TASK OBJECTIVE >> Copy out exactly the stretch below, from the line with "Expand the PDF export dropdown arrow" through the line with "Click the V(R3:A) trace legend label", both included; the pictures stay out.

[INFORMATION GIVEN Boundary: Start]

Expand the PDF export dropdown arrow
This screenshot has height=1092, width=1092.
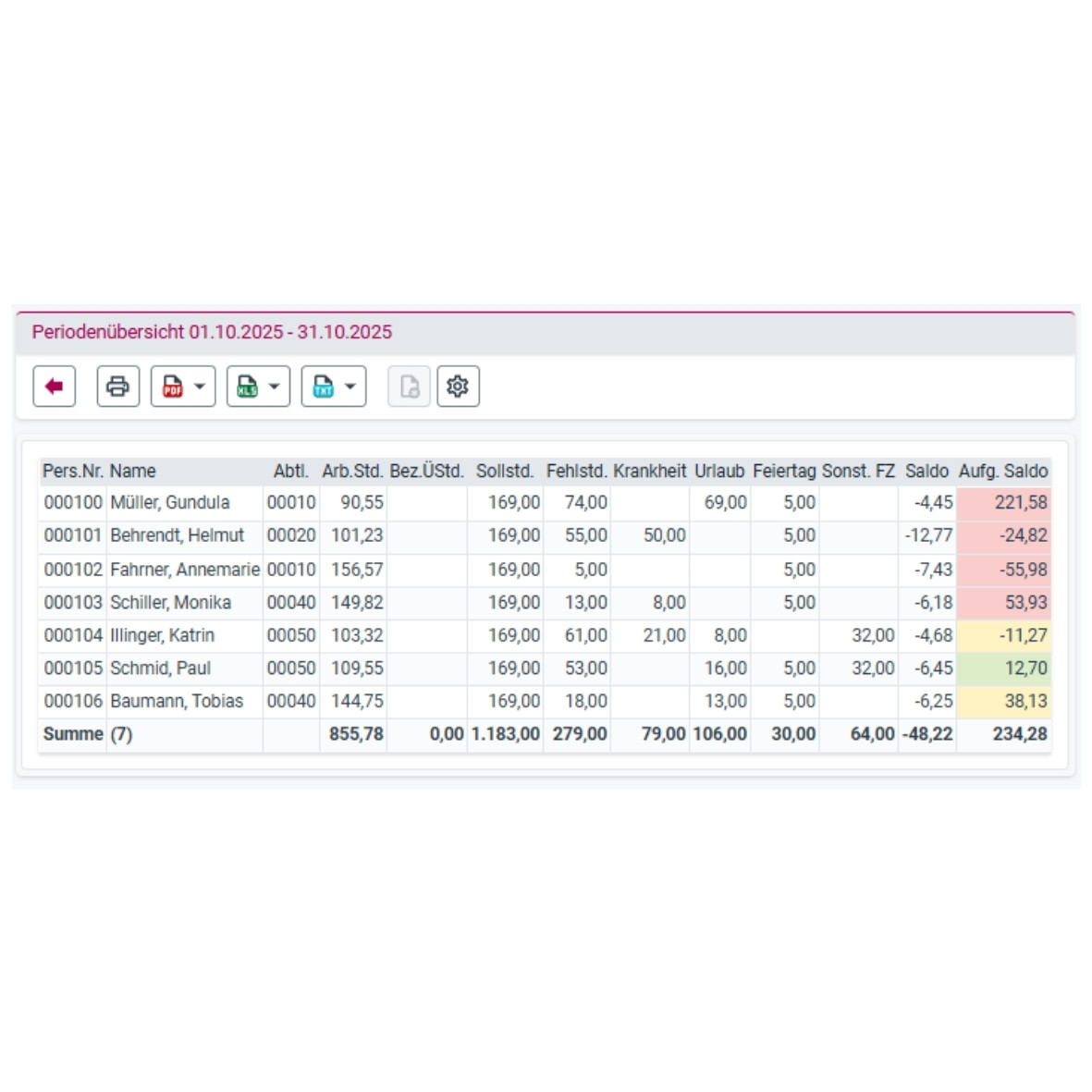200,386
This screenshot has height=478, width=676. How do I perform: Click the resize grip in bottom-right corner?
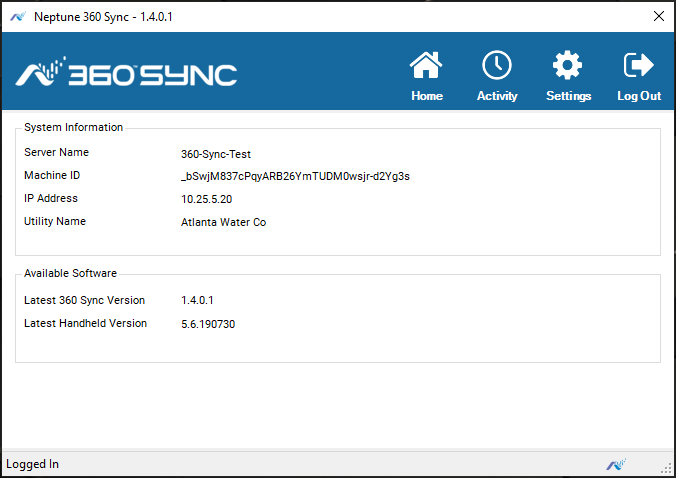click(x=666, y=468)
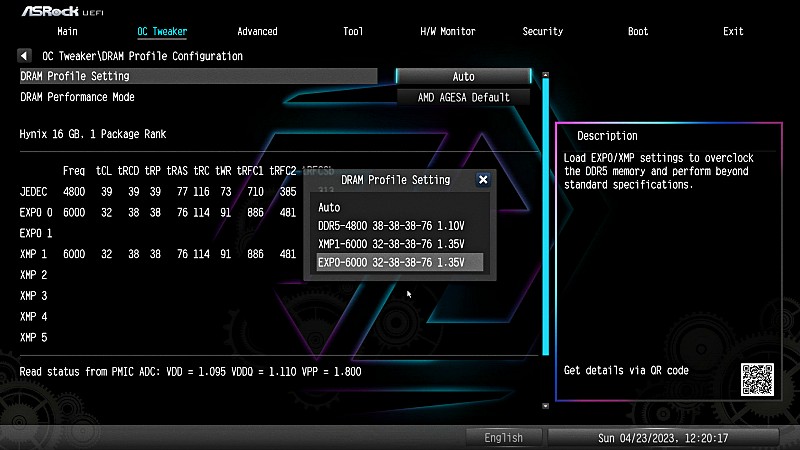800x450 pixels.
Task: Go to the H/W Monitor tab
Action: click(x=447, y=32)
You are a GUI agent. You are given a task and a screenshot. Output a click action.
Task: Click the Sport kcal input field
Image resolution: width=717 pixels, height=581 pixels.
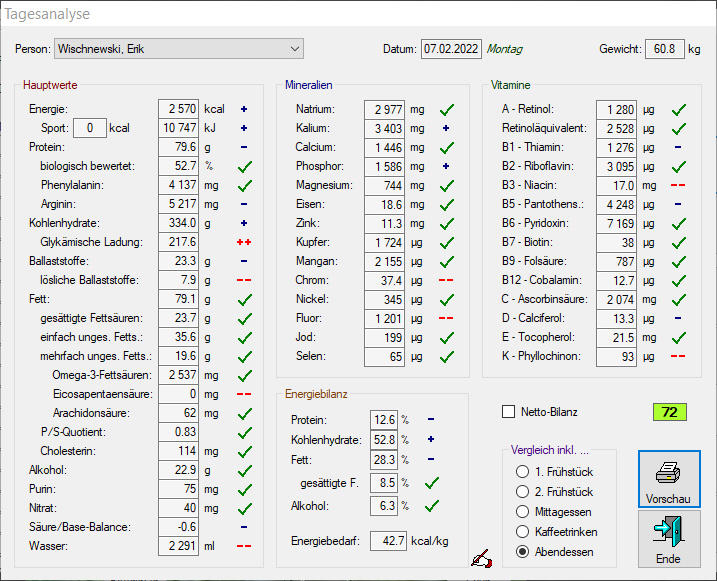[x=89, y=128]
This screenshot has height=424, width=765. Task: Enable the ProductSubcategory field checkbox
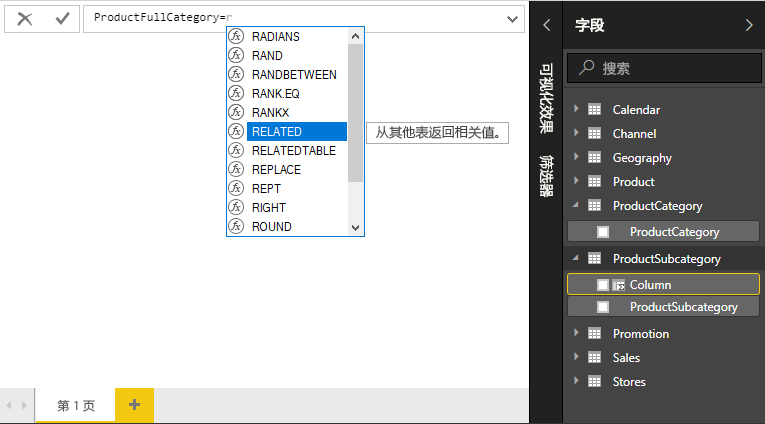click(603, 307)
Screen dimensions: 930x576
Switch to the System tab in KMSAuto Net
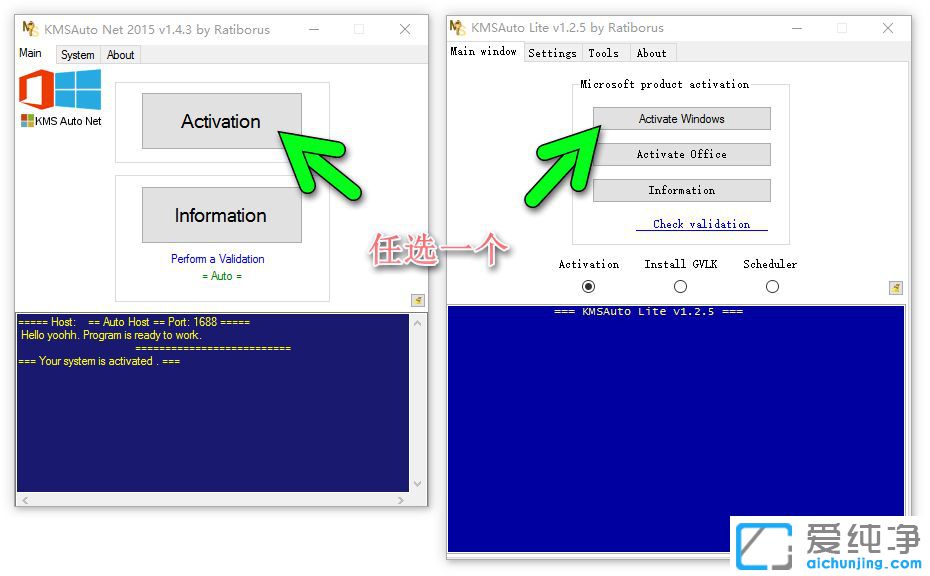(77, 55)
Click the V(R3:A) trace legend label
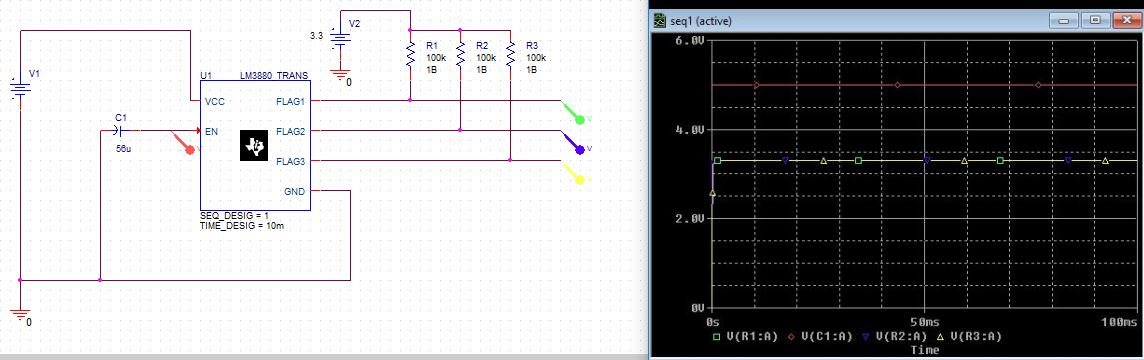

[INFORMATION GIVEN Boundary: End]
[INFORMATION GIVEN Boundary: Start]

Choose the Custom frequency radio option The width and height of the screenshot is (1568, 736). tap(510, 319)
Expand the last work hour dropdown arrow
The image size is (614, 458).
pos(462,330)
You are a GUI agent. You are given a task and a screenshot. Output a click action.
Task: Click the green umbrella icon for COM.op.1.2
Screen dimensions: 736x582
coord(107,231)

[INFORMATION GIVEN Boundary: End]

WRITTEN RESPONSE >>
Expand the PDF export dropdown arrow
This screenshot has height=1092, width=1092.
200,386
This screenshot has height=478, width=676. How do I perform: Click the resize grip in bottom-right corner?
click(x=666, y=468)
800x450 pixels.
Task: Go to the H/W Monitor tab
Action: click(x=447, y=32)
You are a GUI agent. You are given a task and a screenshot. Output a click action.
Task: Click the Sport kcal input field
Image resolution: width=717 pixels, height=581 pixels.
[x=89, y=128]
This screenshot has height=424, width=765. Task: Enable the ProductSubcategory field checkbox
click(603, 307)
Screen dimensions: 930x576
Switch to the System tab in KMSAuto Net
(77, 55)
Click the V(R3:A) trace legend label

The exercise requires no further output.